Onze articles ont été retrouvés en Afrique, dans les déchets de Rosnir, au Togo, au Ghana et au Burkina Faso, où ils se sont ajoutés aux milliards de vêtements en provenance d’autres régions du monde qui polluent le continent. L’un d’eux s’est retrouvé à Tuba Zangariya, une ville arabe du nord d’Israël, un autre à Naplouse, en Cisjordanie, et un autre encore à Gaza. L’un d’eux (un pull vert) a été retrouvé dans une usine de produits chimiques de Haïfa près de la mer Morte (l’usine n’a fourni aucune information), et les autres ont été perdus après leur arrivée dans les centres de tri.
Les quatre conteneurs traités par Infinia (dont le site Internet mentionne le recyclage du papier, du carton et du plastique, mais pas des textiles) se trouvaient tous à Beer Sheva. Deux vêtements ont fini en Cisjordanie, un autre dans la décharge de Hirya, près de Tel Aviv, et le quatrième a été perdu.
Un conteneur de recyclage textile Rosnir avec le logo du ministère de l’Environnement en bas à droite. (Crédit : Greenpeace Israël)
“L’enquête révèle comment le ministère de l’Environnement a évité pendant des années de créer un traitement spécifique pour les déchets textiles en Israël, permettant ainsi à des entreprises privées d’agir en son nom et d’induire le public en erreur”, peut-on lire dans le rapport de Greenpeace. « En conséquence, les déchets textiles israéliens continuent de polluer l’environnement, tant en Israël qu’à l’étranger, sans aucune surveillance ni réglementation. »
Mais les problèmes ne se limitent pas à Israël.

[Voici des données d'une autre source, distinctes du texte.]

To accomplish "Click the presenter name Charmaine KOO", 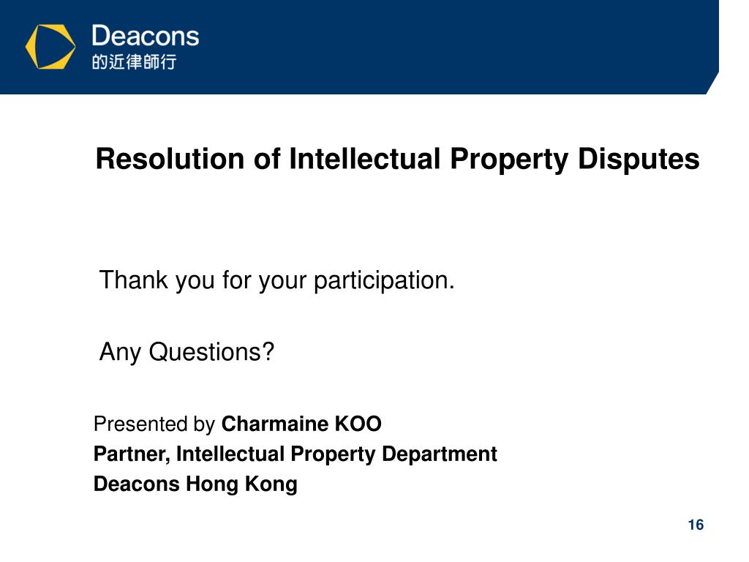I will pos(301,424).
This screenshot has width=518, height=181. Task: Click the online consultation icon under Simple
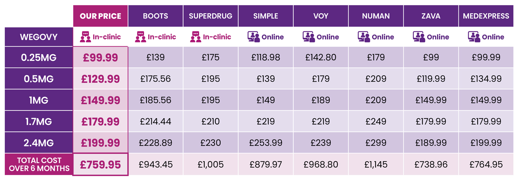point(253,37)
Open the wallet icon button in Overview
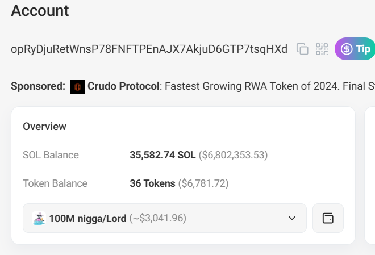This screenshot has width=375, height=255. click(328, 218)
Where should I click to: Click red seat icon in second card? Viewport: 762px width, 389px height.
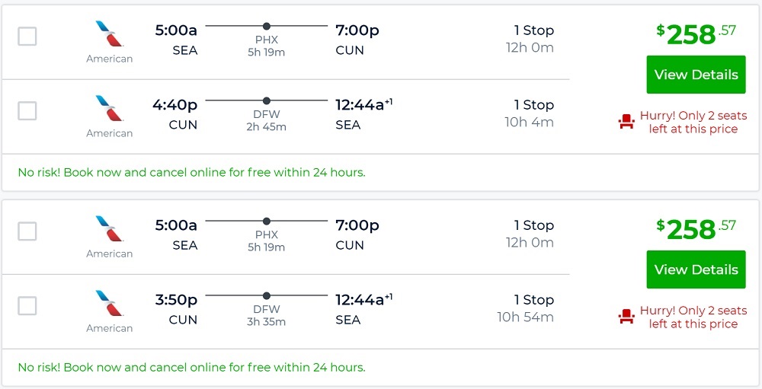click(x=626, y=317)
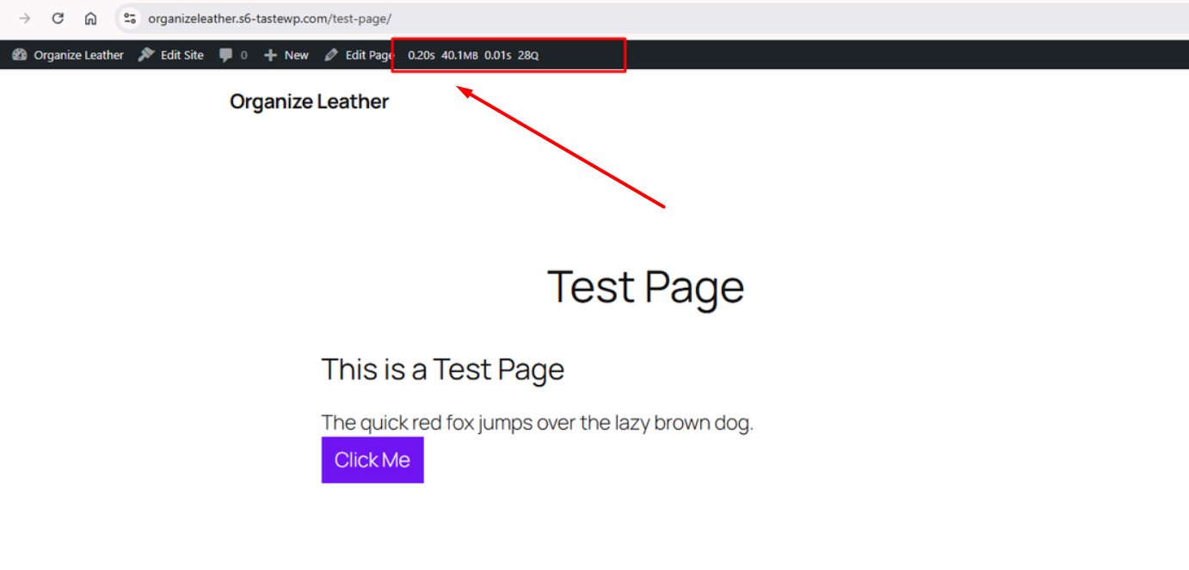Click the WordPress dashboard gauge icon

click(x=20, y=55)
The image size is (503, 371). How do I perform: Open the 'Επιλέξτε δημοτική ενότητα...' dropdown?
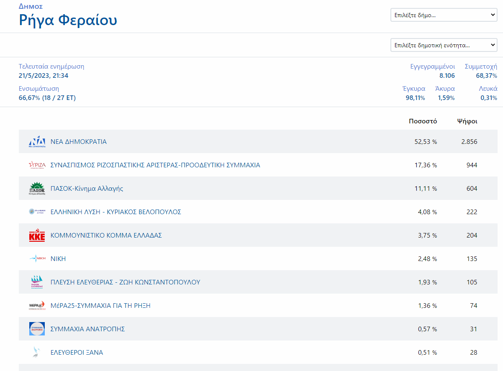444,45
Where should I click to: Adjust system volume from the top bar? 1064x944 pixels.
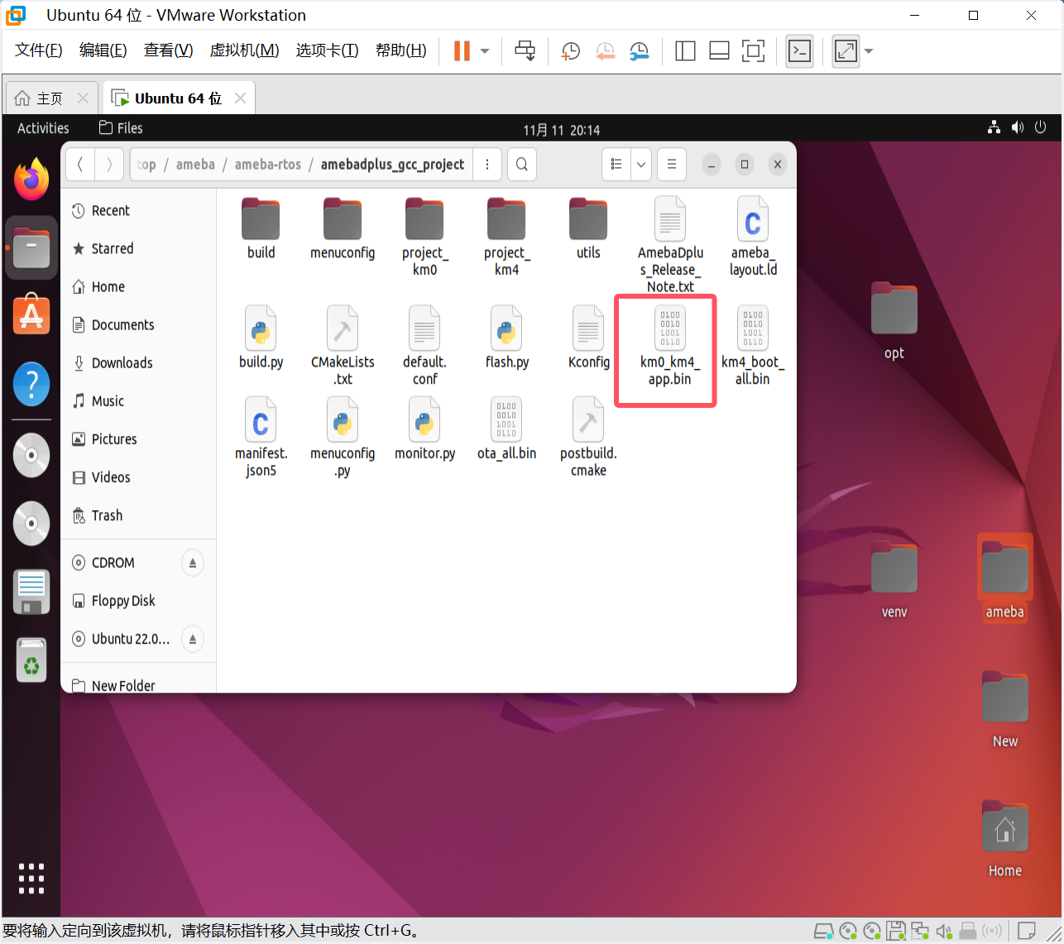(x=1018, y=128)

Les résultats d’une étude similaire menée par la Changing Markets Foundation ont été publiés en juillet 2023. Cette ONG a suivi 21 vêtements placés dans les bacs de recyclage de 10 marques de mode au Royaume-Uni, dont H&M, Zara, C&A, Primark, Nike, The Mur Nord, Uniqlo et Marks & Spencer. L’enquête a révélé que plus de 75 % des vêtements étaient détruits, jetés ou transformés en chiffons, puis stockés ou exportés vers l’Afrique, où près de la moitié des vêtements usagés étaient jetés, enterrés ou brûlés. Seul un quart des articles ont été recyclés ou envoyés dans des friperies.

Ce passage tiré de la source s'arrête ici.